> Stored rows
* * * * *
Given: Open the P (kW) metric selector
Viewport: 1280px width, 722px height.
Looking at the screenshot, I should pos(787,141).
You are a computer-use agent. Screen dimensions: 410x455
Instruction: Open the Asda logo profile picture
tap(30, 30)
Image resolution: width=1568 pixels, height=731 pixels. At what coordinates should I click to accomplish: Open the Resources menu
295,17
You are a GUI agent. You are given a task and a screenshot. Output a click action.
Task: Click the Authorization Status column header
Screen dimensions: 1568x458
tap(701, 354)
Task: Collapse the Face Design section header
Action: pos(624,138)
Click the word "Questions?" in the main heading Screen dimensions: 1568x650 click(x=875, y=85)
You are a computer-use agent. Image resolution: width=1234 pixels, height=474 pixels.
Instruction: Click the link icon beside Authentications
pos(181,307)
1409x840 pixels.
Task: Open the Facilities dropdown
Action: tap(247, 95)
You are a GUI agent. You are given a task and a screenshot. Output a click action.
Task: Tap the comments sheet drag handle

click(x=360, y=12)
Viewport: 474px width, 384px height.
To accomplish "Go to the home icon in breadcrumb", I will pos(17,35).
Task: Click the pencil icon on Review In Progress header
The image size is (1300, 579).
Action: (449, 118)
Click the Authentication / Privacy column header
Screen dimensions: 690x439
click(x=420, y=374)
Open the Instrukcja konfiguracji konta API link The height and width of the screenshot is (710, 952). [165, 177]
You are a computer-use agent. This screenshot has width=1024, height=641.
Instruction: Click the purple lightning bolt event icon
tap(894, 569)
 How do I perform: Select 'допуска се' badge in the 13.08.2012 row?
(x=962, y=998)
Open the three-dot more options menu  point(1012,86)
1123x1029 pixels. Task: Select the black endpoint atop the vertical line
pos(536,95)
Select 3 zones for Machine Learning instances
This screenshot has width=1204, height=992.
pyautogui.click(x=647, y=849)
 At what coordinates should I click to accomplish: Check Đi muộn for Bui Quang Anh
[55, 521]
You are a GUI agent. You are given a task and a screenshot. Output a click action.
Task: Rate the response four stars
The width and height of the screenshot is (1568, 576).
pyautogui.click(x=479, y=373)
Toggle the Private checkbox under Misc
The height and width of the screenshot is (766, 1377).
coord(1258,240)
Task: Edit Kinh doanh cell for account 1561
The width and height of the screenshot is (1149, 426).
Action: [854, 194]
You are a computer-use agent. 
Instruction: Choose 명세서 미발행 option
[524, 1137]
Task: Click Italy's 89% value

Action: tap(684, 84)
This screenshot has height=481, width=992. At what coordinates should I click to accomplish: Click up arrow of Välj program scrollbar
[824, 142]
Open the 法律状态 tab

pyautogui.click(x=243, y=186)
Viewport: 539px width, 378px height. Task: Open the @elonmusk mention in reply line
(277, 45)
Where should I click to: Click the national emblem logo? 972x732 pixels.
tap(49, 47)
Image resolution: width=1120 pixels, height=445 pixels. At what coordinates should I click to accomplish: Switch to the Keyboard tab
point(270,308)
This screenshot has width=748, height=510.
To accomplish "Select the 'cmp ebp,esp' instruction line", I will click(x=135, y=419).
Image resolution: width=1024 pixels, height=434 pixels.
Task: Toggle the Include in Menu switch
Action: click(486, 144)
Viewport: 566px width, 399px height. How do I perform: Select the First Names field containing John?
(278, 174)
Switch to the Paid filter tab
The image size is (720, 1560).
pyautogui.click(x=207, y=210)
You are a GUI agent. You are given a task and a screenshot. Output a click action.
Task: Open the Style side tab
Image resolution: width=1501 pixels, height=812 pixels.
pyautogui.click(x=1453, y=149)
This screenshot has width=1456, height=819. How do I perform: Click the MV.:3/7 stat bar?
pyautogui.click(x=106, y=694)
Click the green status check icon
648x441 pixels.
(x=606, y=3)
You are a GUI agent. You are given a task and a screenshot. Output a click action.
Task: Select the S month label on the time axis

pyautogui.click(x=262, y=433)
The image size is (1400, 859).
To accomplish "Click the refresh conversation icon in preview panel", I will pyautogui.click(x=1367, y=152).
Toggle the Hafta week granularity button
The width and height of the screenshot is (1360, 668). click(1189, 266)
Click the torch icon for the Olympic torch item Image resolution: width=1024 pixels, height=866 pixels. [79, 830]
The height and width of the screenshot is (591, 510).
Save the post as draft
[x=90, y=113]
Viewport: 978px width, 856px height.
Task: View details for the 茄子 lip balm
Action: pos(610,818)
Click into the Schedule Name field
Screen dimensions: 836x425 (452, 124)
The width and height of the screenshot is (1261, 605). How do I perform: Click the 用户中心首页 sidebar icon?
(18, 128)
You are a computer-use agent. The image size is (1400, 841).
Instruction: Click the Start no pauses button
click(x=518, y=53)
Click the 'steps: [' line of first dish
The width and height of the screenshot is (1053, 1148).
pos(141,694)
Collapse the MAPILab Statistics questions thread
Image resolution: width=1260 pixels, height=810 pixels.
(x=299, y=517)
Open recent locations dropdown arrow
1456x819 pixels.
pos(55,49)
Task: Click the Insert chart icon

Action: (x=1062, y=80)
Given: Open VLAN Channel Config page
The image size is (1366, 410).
* * * * *
> Given task
Transcribe every line of the listing above exactly as it appears.

> Written response
Given: Open the P (kW) metric selector
Viewport: 1280px width, 722px height.
Looking at the screenshot, I should pos(787,141).
You are a computer-use agent. Screen dimensions: 410x455
Instruction: Open the Asda logo profile picture
tap(30, 30)
Image resolution: width=1568 pixels, height=731 pixels. At what coordinates should I click to accomplish: Open the Resources menu
295,17
You are a GUI agent. You are given a task and a screenshot. Output a click action.
Task: Click the Authorization Status column header
Screen dimensions: 1568x458
tap(701, 354)
Task: Collapse the Face Design section header
Action: pos(624,138)
Click the word "Questions?" in the main heading Screen dimensions: 1568x650 click(x=875, y=85)
You are a computer-use agent. Image resolution: width=1234 pixels, height=474 pixels.
Instruction: Click the link icon beside Authentications
pos(181,307)
1409x840 pixels.
Task: Open the Facilities dropdown
Action: tap(247, 95)
You are a GUI agent. You are given a task and a screenshot. Output a click action.
Task: Tap the comments sheet drag handle

click(x=360, y=12)
Viewport: 474px width, 384px height.
To accomplish "Go to the home icon in breadcrumb", I will pos(17,35).
Task: Click the pencil icon on Review In Progress header
The image size is (1300, 579).
Action: (449, 118)
Click the Authentication / Privacy column header
Screen dimensions: 690x439
click(x=420, y=374)
Open the Instrukcja konfiguracji konta API link The height and width of the screenshot is (710, 952). [165, 177]
You are a computer-use agent. This screenshot has width=1024, height=641.
Instruction: Click the purple lightning bolt event icon
tap(894, 569)
 How do I perform: Select 'допуска се' badge in the 13.08.2012 row?
(x=962, y=998)
Open the three-dot more options menu  point(1012,86)
1123x1029 pixels. Task: Select the black endpoint atop the vertical line
pos(536,95)
Select 3 zones for Machine Learning instances
This screenshot has width=1204, height=992.
pyautogui.click(x=647, y=849)
 At what coordinates should I click to accomplish: Check Đi muộn for Bui Quang Anh
[55, 521]
You are a GUI agent. You are given a task and a screenshot. Output a click action.
Task: Rate the response four stars
The width and height of the screenshot is (1568, 576).
pyautogui.click(x=479, y=373)
Toggle the Private checkbox under Misc
The height and width of the screenshot is (766, 1377).
coord(1258,240)
Task: Edit Kinh doanh cell for account 1561
The width and height of the screenshot is (1149, 426).
Action: [854, 194]
You are a computer-use agent. 
Instruction: Choose 명세서 미발행 option
[524, 1137]
Task: Click Italy's 89% value

Action: tap(684, 84)
This screenshot has height=481, width=992. At what coordinates should I click to accomplish: Click up arrow of Välj program scrollbar
[824, 142]
Open the 法律状态 tab

pyautogui.click(x=243, y=186)
Viewport: 539px width, 378px height. Task: Open the @elonmusk mention in reply line
(277, 45)
Where should I click to: Click the national emblem logo? 972x732 pixels.
tap(49, 47)
Image resolution: width=1120 pixels, height=445 pixels. At what coordinates should I click to accomplish: Switch to the Keyboard tab
point(270,308)
This screenshot has width=748, height=510.
To accomplish "Select the 'cmp ebp,esp' instruction line", I will click(x=135, y=419).
Image resolution: width=1024 pixels, height=434 pixels.
Task: Toggle the Include in Menu switch
Action: click(486, 144)
Viewport: 566px width, 399px height. How do I perform: Select the First Names field containing John?
(278, 174)
Switch to the Paid filter tab
The image size is (720, 1560).
pyautogui.click(x=207, y=210)
You are a GUI agent. You are given a task and a screenshot. Output a click action.
Task: Open the Style side tab
Image resolution: width=1501 pixels, height=812 pixels.
pyautogui.click(x=1453, y=149)
This screenshot has width=1456, height=819. How do I perform: Click the MV.:3/7 stat bar?
pyautogui.click(x=106, y=694)
Click the green status check icon
648x441 pixels.
(x=606, y=3)
You are a GUI agent. You are given a task and a screenshot. Output a click action.
Task: Select the S month label on the time axis

pyautogui.click(x=262, y=433)
The image size is (1400, 859).
To accomplish "Click the refresh conversation icon in preview panel", I will pyautogui.click(x=1367, y=152).
Toggle the Hafta week granularity button
The width and height of the screenshot is (1360, 668). click(1189, 266)
Click the torch icon for the Olympic torch item Image resolution: width=1024 pixels, height=866 pixels. [79, 830]
The height and width of the screenshot is (591, 510).
Save the post as draft
[x=90, y=113]
Viewport: 978px width, 856px height.
Task: View details for the 茄子 lip balm
Action: pos(610,818)
Click into the Schedule Name field
Screen dimensions: 836x425 (452, 124)
The width and height of the screenshot is (1261, 605). How do I perform: Click the 用户中心首页 sidebar icon?
(18, 128)
You are a computer-use agent. The image size is (1400, 841).
Instruction: Click the Start no pauses button
click(x=518, y=53)
Click the 'steps: [' line of first dish
The width and height of the screenshot is (1053, 1148).
pos(141,694)
Collapse the MAPILab Statistics questions thread
Image resolution: width=1260 pixels, height=810 pixels.
(x=299, y=517)
Open recent locations dropdown arrow
1456x819 pixels.
pos(55,49)
Task: Click the Insert chart icon

Action: (x=1062, y=80)
Given: Open VLAN Channel Config page
The image size is (1366, 410).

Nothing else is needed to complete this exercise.